Question

The average kinetic energy of one molecule of an ideal gas $27{}^{\circ }C$ and $1atm$ pressure is:
a.) $900$ $cal{K}^{-1}mo{l}^{-1}$
b.) $6.21\times {10}^{-21}J{K}^{-1}molecul{e}^{-1}$
c.) $336.7$ $J{K}^{-1}molecul{e}^{-1}$
d.) $3741.3$ $J{K}^{-1}mo{l}^{-1}$

Answer 1

Hint: First find out the data which we have given set according to the units required then by the help of Kinetic theory of gas we will find the average kinetic energy per molecule.
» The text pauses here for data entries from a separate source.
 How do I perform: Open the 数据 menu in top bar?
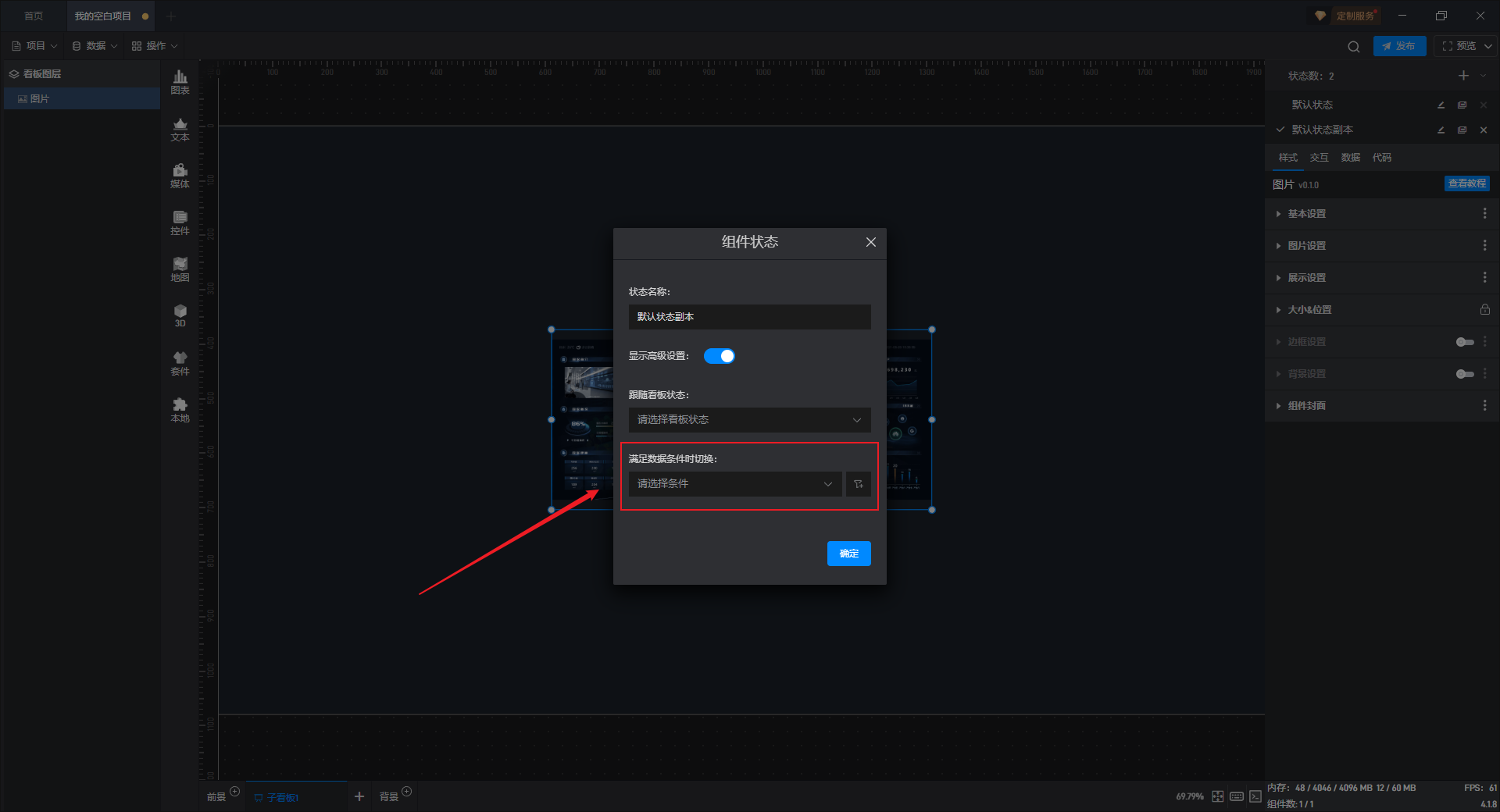95,46
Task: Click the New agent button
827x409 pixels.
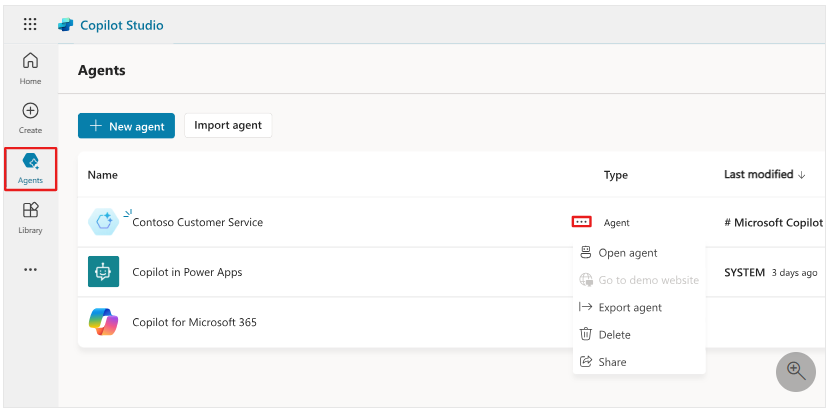Action: point(127,125)
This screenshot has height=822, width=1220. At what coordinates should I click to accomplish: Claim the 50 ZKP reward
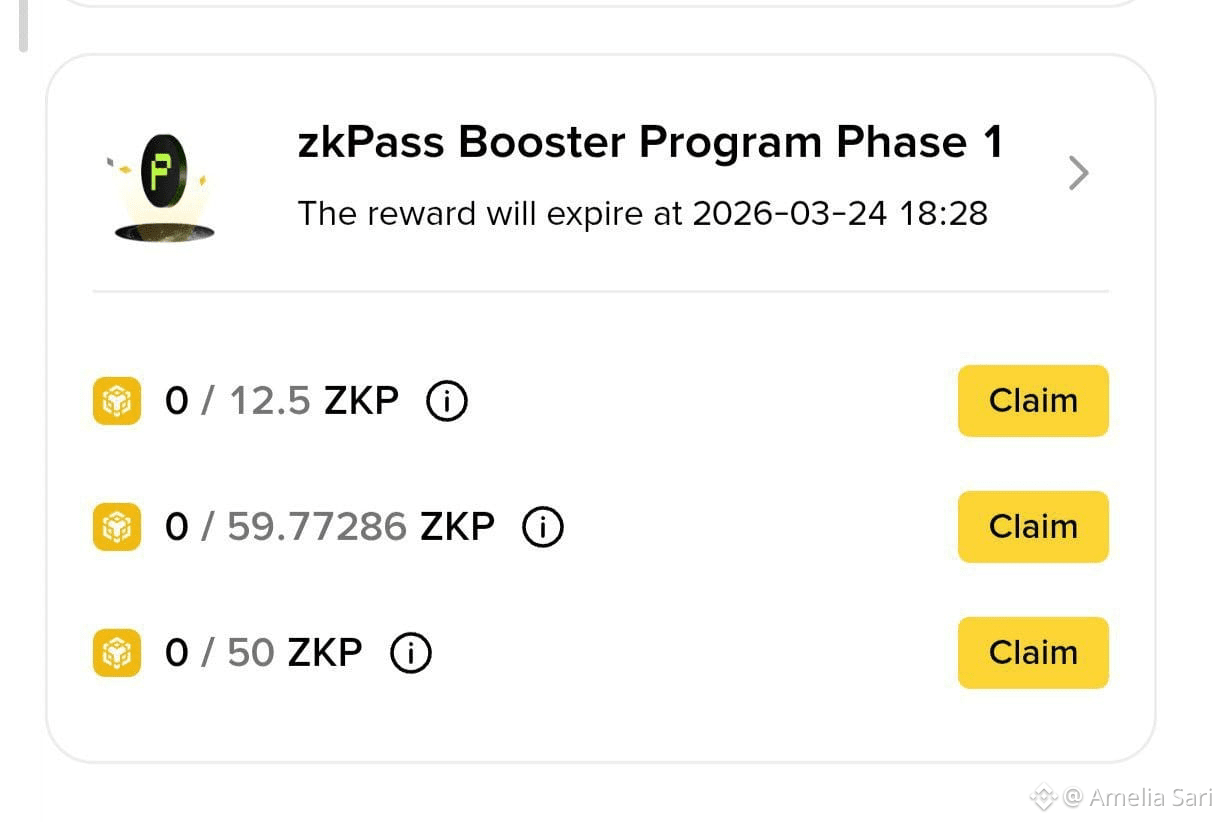point(1033,653)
Here if a molecule has variable speed then it must have a variable kinetic energy too under these circumstances, we can conclude only about average kinetic energy.

Complete answer:
First of all, we know that by the help of kinetic theory of gases we can analyse the theoretical model for all the experimental gas laws which is based on some assumption some of which are:
The average kinetic energy of gas depends only on its absolute temperature, the molecule moves with different speed however the speed of each molecule keeps on changing due to collision, there is no interaction between gaseous particles well the interaction may appreciably affect under certain conditions like temperature and pressure.
So now returning to our question
To convert the temperature given in centigrade to kelvin we will do the following:
$T=27+273=300K$
And now let’s find the Average Kinetic energy per molecule which is
${\displaystyle \frac{3}{2}}{\displaystyle \frac{RT}{N_0}}={\displaystyle \frac{3}{2}}KT$
Here, $R=$Gas constant
$T=$Temperature
$N_0=$Avogadro Number
$K=$Boltzmann’s constant
Now by placing the values we will get
$\frac{3}{2}\frac{RT}{N_0}={\displaystyle \frac{8.314}{6.023\times {10}^{23}}}\times 300$
Here,
$\begin{array}{rl}& R=8.314J/molK\ast \\ & T=300K\\ & N_0=6.023\times {10}^{23}\end{array}$
          $=6.21\times {10}^{-21}J{K}^{-1}molecul{e}^{-1}$
So we get our answer as
$=6.21\times {10}^{-21}J{K}^{-1}molecul{e}^{-1}$.

Note: In kinetic theory it is assumed that average kinetic energy of the gas molecule is dependent on the absolute temperature.
The average kinetic energy is dependent on the absolute temperature which we use in the above solution.
If $T=0K$ (i.e., $-273.15{}^{\circ }C$),then average kinetic energy is zero so we can say that absolute zero is the temperature at which molecular motion ceases.